Technology

DJI, the World's Most Popular Drone Maker, is Apparently Leaking User Data to China

DJI, the World's Most Popular Drone Maker, is Apparently Leaking User Data to China

Cybersecurity researchers revealed Thursday a newfound vulnerability in an app that controls the world’s most popular consumer drones, threatening to intensify the growing tensions between China and the United States. In two reports, the researchers contended that an app on Google’s Android operating system that powers drones made by China-based Da Jiang Innovations, or DJI, collects large amounts of personal information that could be exploited by the Beijing government. Hundreds of thousands of customers across the world use the app to pilot their rotor-powered, camera-mounted aircraft.

The world’s largest maker of commercial drones, DJI has found itself increasingly in the crosshairs of the U.S. government, as have other successful Chinese companies. The Pentagon has banned the use of its drones, and in January the Interior Department decided to continue grounding its fleet of the company’s drones over security fears. DJI said the decision was about politics, not software vulnerabilities.

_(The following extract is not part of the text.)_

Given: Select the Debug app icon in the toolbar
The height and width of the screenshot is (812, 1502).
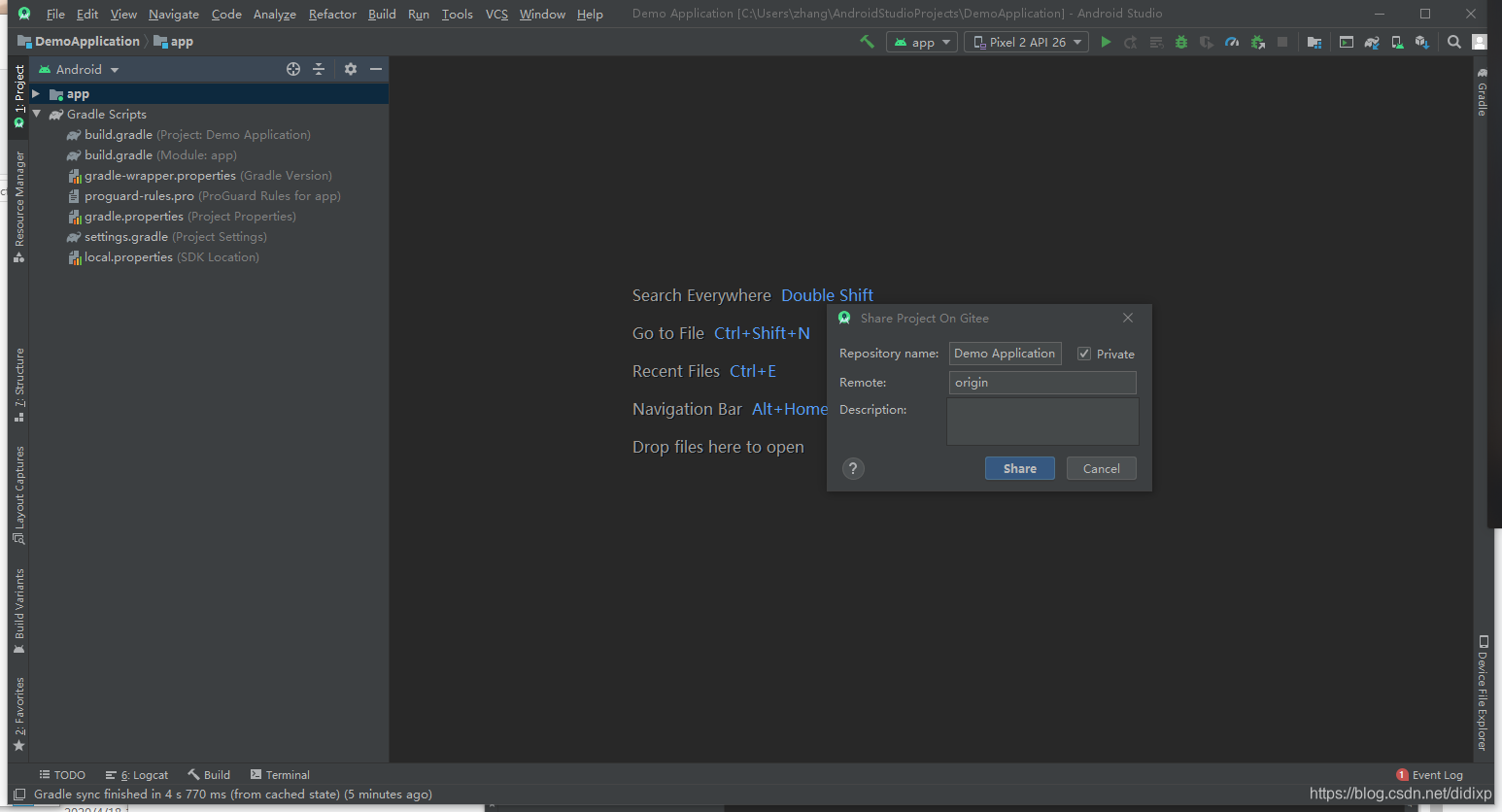Looking at the screenshot, I should pyautogui.click(x=1179, y=42).
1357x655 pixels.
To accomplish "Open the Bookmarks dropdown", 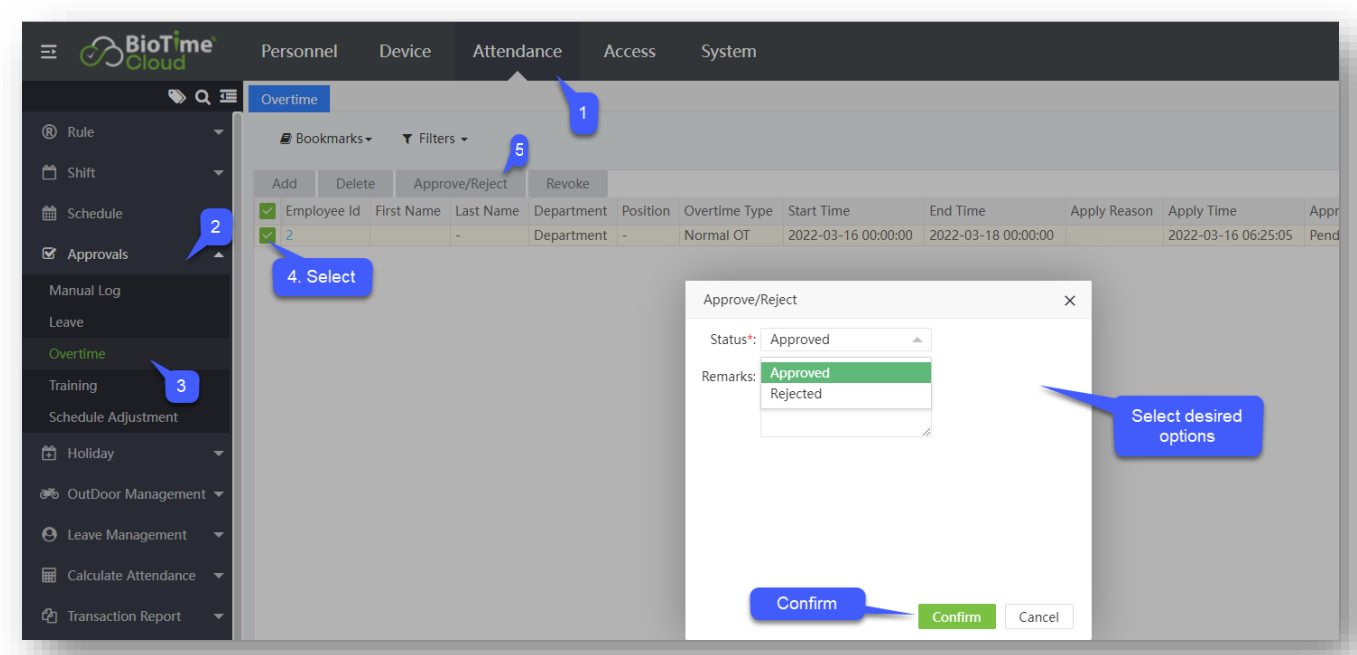I will coord(326,139).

For months, U.S. government officials have stepped up warnings about the Chinese government’s potentially exploiting weaknesses in tech products to force companies there to give up information about U.S. users. Chinese companies must comply with any government request to turn over data, according to U.S. officials. The drone vulnerability, said U.S. officials, is the kind of security hole that worries Washington.

The security research firms that documented it, Synacktiv, based in France, and GRIMM, located outside Washington, found that the app not only collected information from phones but that DJI can also update it without Google reviewing the changes before they are passed on to consumers. That could violate Google’s Android developer terms of service.

“The phone has access to everything the drone is doing, but the information we are talking about is phone information,” said Tiphaine Romand-Latapie, a Synacktiv engineer. “We don’t see why DJI would need that data.” Romand-Latapie acknowledged that the security vulnerability did not amount to a backdoor, or a flaw that allowed hackers into a phone. DJI says its app forces updates on users to stop hobbyists who try to hack the app to circumvent government-imposed restrictions on where and how high drone can fly.

A Google spokesman said the company was looking into the claims in the new reports. Synacktiv did not find the same vulnerability in the drone-maker’s iPhone application.